• WRITTEN REQUEST: Can you output, word for word, the rows from the line with "Task: Open the ps_shoppingcart Module item" through the end of the rows, with both ends included and the pictures left out?

• DATA EXCERPTS:
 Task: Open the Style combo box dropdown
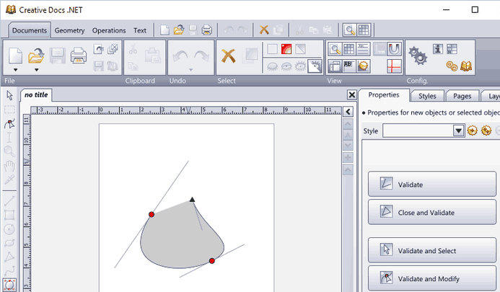click(457, 130)
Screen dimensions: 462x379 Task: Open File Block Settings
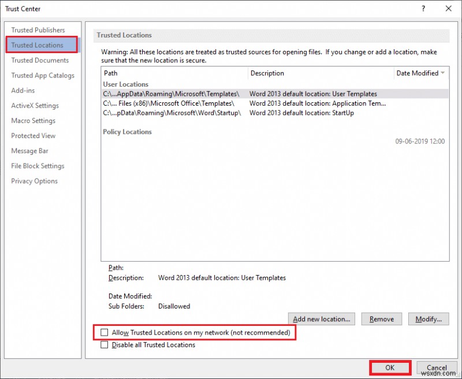(x=37, y=166)
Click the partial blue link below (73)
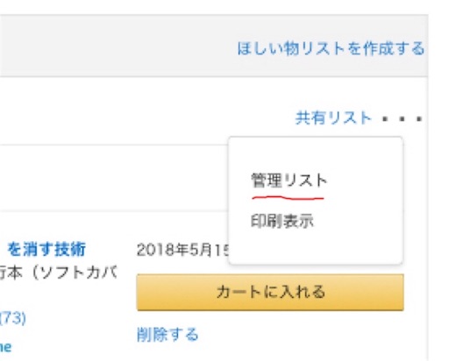 (x=5, y=347)
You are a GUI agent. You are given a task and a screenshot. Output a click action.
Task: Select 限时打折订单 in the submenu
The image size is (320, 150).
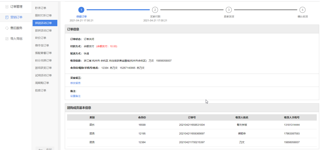pos(43,15)
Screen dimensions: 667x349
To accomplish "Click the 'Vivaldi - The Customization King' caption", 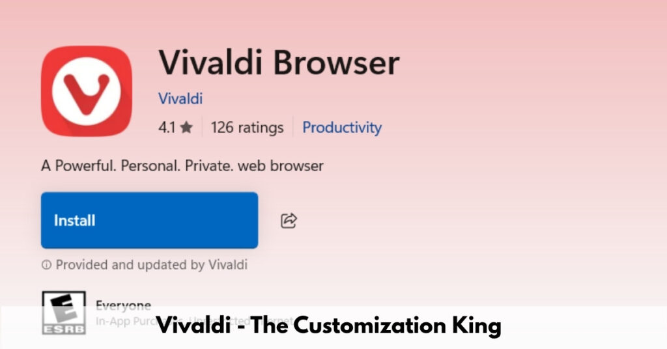I will point(328,326).
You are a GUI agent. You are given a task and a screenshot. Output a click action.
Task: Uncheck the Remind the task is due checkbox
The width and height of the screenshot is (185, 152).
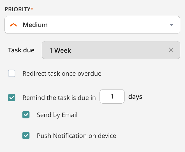tap(12, 98)
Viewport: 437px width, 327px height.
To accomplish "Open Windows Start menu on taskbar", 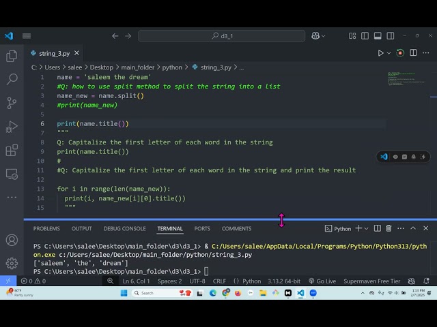I will click(x=124, y=293).
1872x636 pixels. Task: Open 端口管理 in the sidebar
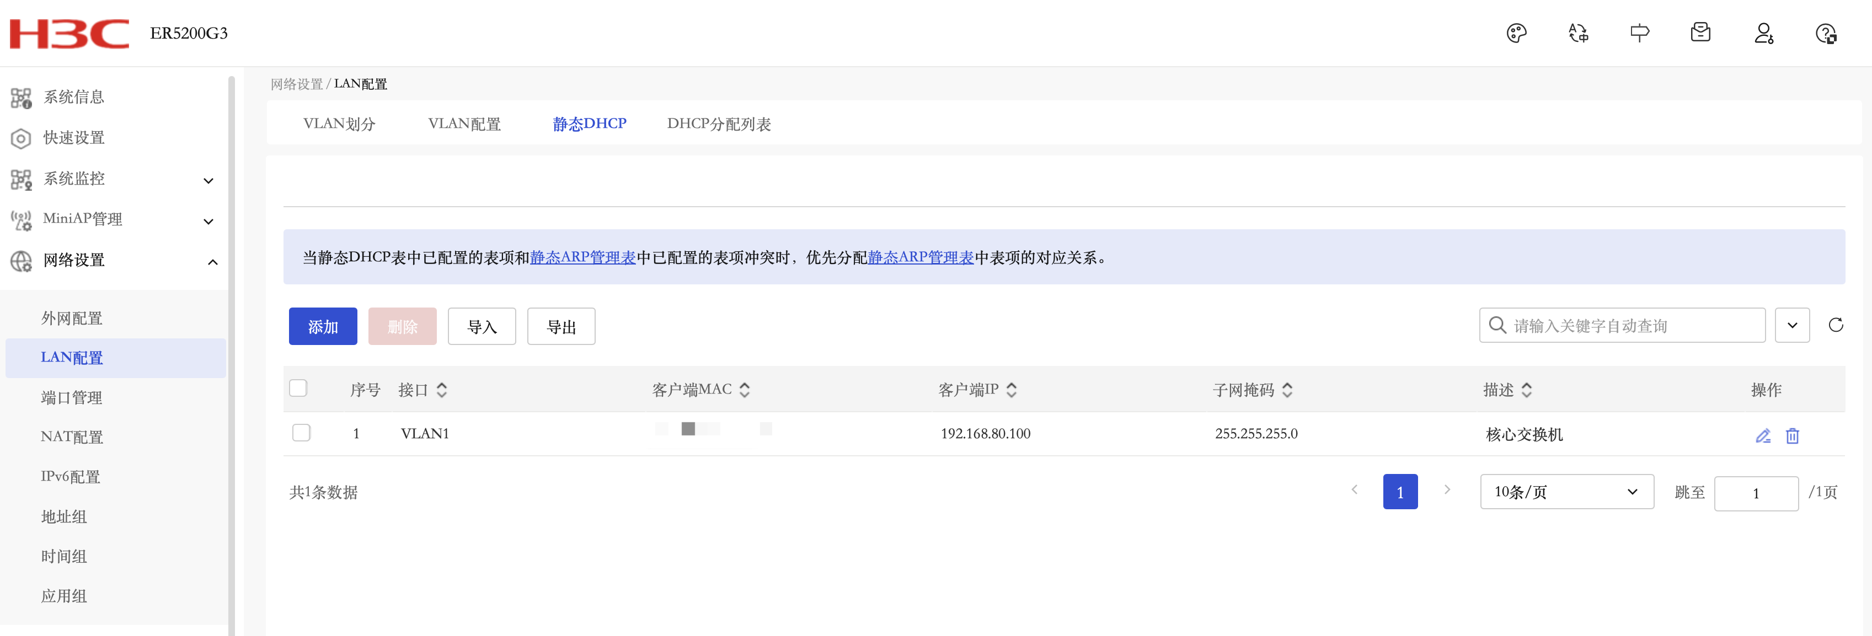pyautogui.click(x=71, y=397)
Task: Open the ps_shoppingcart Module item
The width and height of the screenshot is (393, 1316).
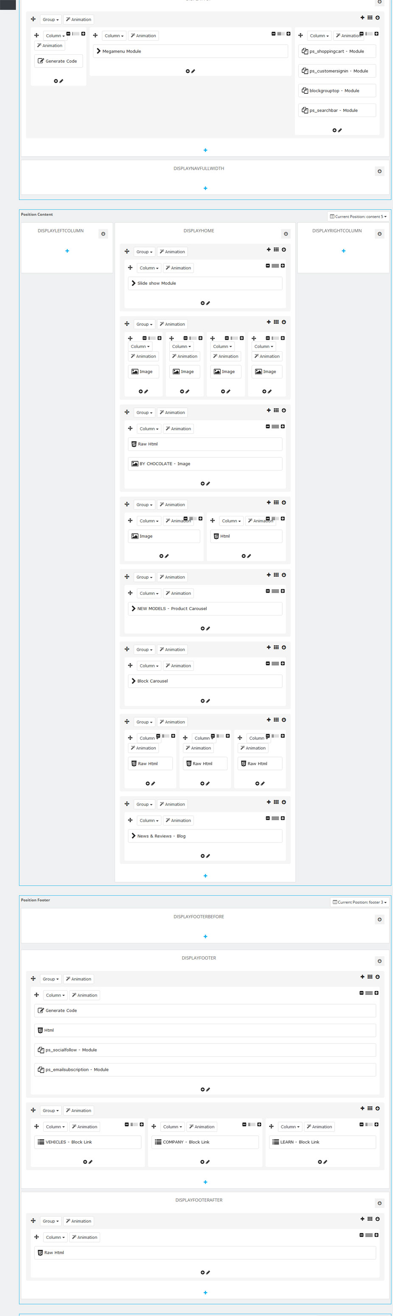Action: click(x=337, y=51)
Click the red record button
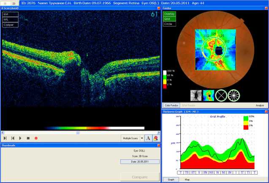The width and height of the screenshot is (269, 183). click(36, 138)
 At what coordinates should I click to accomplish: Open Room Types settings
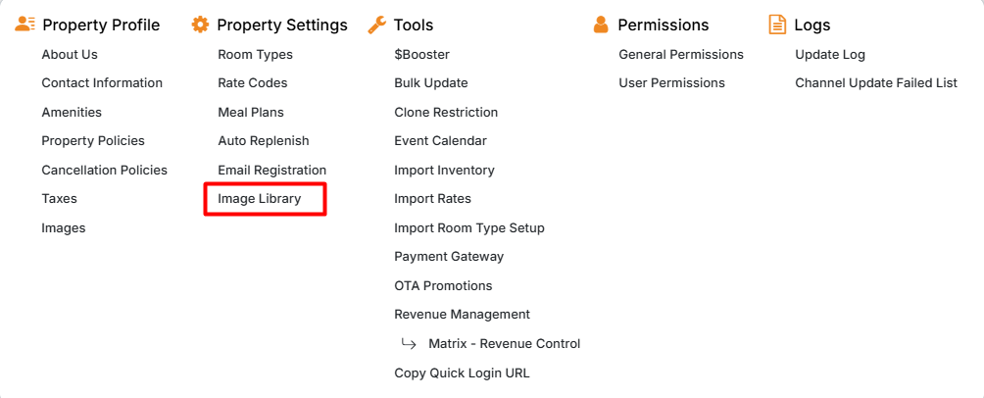tap(255, 55)
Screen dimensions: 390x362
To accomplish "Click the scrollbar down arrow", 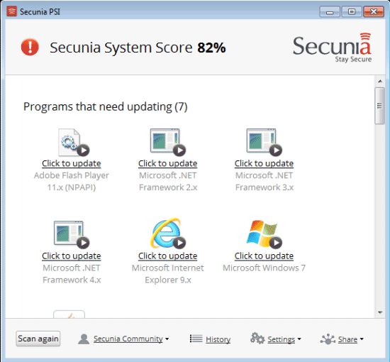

• PROBLEM SOLUTION:
Task: Open the ps_shoppingcart Module item
The width and height of the screenshot is (393, 1316).
Action: click(x=337, y=51)
Click the red record button
The width and height of the screenshot is (269, 183). click(36, 138)
 At what coordinates should I click to accomplish: Open Room Types settings
tap(255, 55)
Screen dimensions: 390x362
To accomplish "Click the scrollbar down arrow", 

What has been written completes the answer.